> _Task to carry out_
According to the notes in the Abigail Adams letter excerpt, who wrote the Curtius letters to John Marshall?

> _Text for analysis_
* * *

I inclose some Letters for Becky—8 remember me to mr & mrs otis, to all the good Folks who inquire after / Your affectionate

Aunt Abigail Adams

RC (DLC:Shaw Family Papers); endorsed: “Aunt Adams / Recd 10th of Jan. / Ansd 15 Jan”; docketed: “1799 Jany 3.”

1.

Ecclesiastes, 11:9.

2.

Alexander Pope, “Universal Prayer,” lines 19–20.

3.

Shaw’s letter to AA of 24 Dec. 1798 (Adams Papers) commented on Curtius’ letters to John Marshall. The series of five letters and a postscript originally ran in the Virginia Argus and was reprinted in the Philadelphia Aurora General Advertiser, 15, 20, 21, 22, 26 Dec., and 22 Jan. 1799, and published as a pamphlet. The letters, written by Virginia lawyer John Thomson, claimed that Federalists used the crisis with France to subvert the Constitution and make the country dependent on Great Britain again. Thomson accused Marshall of being subservient to the Federalist Party because he failed to declare the Alien and Sedition Acts unconstitutional (The Letter of Curtius, Addressed to General Marshall, Richmond, Va., 1798, Evans, No. 34657; Edward A. Wyatt IV, “John Thomson, Author of ‘The Letters of Curtius’ and a Petersburg Contemporary of George Keith Taylor,” WMQ , 2d ser., 16:19–20 [Jan. 1936]).

* * *

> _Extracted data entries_
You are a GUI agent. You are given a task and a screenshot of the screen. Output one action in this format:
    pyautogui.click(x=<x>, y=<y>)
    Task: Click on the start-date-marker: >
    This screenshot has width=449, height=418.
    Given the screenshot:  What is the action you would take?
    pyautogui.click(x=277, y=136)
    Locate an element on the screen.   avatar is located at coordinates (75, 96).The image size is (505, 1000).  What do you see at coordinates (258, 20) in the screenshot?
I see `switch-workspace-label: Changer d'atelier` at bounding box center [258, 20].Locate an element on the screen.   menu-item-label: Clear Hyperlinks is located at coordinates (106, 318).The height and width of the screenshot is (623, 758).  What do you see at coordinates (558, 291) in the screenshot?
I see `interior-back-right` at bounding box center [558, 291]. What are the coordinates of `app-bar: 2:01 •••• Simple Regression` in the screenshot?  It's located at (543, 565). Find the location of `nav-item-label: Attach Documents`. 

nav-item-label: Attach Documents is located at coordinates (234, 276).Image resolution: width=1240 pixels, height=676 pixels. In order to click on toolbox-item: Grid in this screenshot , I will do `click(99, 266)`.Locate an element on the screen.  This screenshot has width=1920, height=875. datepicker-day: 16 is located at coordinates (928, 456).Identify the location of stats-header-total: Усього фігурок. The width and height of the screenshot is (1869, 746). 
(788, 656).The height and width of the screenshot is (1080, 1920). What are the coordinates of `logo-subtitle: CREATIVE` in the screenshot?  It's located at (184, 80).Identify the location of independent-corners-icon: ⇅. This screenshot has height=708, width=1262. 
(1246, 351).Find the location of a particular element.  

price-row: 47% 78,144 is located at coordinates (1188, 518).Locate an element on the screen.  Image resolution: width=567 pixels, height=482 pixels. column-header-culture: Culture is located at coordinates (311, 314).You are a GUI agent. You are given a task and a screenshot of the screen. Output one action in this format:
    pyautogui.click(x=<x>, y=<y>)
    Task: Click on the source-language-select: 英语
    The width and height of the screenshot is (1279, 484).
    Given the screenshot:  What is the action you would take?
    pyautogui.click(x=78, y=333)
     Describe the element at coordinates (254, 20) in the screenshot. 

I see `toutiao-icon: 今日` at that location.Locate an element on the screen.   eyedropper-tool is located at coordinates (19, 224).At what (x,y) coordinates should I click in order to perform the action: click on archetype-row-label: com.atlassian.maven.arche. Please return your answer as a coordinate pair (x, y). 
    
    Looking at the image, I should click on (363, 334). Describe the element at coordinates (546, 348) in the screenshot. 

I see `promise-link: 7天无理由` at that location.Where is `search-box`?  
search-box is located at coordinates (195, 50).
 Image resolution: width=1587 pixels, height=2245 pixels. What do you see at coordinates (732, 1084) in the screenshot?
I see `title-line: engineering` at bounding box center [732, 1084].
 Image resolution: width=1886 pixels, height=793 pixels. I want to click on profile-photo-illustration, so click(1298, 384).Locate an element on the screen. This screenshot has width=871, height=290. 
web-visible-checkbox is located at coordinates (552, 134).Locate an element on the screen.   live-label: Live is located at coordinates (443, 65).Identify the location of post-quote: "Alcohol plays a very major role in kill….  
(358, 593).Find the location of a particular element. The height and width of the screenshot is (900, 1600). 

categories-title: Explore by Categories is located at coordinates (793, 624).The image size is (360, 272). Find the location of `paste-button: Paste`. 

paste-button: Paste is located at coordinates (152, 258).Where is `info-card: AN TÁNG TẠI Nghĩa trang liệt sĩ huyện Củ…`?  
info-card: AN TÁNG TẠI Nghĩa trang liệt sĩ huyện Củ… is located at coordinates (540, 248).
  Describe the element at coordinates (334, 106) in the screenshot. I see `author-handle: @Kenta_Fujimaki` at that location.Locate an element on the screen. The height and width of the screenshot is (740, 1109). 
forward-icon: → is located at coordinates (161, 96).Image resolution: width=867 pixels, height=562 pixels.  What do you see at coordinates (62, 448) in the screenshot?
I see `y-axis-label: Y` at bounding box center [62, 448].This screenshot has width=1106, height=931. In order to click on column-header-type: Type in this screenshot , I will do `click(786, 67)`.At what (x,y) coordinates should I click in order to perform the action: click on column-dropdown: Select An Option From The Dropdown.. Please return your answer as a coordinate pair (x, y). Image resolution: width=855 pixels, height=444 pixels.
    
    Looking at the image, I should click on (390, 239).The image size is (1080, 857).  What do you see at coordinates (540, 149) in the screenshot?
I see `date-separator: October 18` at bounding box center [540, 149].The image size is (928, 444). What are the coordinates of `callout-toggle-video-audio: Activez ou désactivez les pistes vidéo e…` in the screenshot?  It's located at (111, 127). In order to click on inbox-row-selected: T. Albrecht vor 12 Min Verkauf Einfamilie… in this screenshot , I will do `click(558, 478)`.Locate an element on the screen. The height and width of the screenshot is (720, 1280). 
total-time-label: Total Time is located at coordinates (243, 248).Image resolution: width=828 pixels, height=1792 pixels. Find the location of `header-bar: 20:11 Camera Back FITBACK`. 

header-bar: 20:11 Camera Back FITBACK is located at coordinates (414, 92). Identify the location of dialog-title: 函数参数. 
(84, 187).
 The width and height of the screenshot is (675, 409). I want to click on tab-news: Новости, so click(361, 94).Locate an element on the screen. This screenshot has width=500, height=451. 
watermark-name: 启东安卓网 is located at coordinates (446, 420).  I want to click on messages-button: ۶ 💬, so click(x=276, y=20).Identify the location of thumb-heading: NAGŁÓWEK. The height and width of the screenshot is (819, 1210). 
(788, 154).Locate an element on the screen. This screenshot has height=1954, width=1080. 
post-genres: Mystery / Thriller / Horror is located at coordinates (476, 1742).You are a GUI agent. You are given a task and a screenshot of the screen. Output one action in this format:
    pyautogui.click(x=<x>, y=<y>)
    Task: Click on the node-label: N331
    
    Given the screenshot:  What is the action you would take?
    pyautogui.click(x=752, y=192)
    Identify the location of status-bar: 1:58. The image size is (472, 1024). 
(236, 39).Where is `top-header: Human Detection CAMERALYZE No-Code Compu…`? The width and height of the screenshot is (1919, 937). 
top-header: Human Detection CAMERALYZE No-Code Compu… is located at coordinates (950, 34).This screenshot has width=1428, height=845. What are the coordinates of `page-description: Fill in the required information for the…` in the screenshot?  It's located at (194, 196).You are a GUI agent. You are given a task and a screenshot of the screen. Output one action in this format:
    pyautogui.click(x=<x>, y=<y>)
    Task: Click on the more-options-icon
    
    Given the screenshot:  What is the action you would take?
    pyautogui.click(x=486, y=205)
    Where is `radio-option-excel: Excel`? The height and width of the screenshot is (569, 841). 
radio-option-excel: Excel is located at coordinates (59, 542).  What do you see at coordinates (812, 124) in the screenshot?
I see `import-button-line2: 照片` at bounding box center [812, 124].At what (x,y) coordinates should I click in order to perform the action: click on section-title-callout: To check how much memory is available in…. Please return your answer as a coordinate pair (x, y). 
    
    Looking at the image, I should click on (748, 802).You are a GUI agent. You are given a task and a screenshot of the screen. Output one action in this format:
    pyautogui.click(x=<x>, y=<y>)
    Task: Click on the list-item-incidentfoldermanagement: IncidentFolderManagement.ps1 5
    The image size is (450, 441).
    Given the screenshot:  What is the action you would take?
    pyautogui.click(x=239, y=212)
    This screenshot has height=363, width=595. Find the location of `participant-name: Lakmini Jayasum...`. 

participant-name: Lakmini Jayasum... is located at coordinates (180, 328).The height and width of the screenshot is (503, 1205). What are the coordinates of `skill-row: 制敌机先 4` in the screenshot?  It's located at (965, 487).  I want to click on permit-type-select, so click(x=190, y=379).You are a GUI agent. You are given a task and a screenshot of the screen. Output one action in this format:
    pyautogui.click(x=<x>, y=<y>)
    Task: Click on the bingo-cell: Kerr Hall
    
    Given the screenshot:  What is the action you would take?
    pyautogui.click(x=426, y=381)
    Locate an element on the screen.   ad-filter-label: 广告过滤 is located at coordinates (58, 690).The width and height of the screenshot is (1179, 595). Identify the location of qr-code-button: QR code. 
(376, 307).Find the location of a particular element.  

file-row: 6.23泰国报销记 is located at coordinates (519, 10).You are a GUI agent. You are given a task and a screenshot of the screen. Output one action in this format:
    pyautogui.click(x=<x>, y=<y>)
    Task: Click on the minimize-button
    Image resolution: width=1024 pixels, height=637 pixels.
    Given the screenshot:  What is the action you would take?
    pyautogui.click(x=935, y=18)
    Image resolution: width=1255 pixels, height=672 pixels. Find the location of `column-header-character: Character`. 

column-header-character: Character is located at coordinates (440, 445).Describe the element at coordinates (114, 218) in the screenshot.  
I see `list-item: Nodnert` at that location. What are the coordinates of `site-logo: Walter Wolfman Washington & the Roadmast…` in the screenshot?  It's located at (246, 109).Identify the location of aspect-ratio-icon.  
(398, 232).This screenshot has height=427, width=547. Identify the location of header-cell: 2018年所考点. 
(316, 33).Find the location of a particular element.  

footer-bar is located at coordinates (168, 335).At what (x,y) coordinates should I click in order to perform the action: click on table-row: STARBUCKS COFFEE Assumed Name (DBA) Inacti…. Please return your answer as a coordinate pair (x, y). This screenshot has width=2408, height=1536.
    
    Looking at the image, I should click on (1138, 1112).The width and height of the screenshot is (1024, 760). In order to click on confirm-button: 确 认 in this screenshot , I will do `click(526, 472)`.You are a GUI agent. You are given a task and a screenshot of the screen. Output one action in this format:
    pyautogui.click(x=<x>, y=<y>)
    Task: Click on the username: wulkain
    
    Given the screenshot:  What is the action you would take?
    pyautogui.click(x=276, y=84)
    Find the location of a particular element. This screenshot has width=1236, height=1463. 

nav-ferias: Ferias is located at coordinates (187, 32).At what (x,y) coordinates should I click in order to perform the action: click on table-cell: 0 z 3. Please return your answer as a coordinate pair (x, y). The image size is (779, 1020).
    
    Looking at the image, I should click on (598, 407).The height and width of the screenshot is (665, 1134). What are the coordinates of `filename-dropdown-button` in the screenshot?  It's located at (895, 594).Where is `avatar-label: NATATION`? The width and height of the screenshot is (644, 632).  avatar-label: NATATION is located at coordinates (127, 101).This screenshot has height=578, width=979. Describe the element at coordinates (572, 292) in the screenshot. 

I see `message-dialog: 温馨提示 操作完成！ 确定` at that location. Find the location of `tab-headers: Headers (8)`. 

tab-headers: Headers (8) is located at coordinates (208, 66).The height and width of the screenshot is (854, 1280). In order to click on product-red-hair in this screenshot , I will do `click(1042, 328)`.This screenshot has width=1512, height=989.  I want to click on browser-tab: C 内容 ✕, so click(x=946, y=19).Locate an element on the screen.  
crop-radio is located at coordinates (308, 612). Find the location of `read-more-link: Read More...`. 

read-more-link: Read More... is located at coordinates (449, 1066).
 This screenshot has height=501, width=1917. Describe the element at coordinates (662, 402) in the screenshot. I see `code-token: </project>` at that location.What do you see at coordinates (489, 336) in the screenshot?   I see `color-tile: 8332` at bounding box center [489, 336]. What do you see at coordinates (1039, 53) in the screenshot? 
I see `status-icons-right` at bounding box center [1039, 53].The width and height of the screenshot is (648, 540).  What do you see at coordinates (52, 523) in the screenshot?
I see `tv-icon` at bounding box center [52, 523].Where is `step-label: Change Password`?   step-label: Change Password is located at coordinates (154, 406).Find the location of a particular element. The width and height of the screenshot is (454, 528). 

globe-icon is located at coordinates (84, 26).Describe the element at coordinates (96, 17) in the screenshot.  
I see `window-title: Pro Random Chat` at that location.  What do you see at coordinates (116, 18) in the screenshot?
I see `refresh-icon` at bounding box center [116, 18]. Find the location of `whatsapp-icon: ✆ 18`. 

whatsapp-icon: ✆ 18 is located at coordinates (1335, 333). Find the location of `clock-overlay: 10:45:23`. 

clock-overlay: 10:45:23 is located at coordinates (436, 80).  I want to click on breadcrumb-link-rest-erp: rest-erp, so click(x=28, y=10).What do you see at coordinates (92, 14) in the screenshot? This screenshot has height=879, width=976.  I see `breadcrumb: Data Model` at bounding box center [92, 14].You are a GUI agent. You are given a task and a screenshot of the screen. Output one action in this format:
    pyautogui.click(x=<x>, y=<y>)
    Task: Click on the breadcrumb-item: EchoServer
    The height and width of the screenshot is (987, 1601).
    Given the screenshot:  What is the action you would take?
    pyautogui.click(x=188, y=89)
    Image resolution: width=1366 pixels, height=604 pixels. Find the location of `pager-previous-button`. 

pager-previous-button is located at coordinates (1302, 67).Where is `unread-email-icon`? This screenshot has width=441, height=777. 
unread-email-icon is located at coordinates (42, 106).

* * *

> _Task solution_
John Thomson, a Virginia lawyer, wrote them.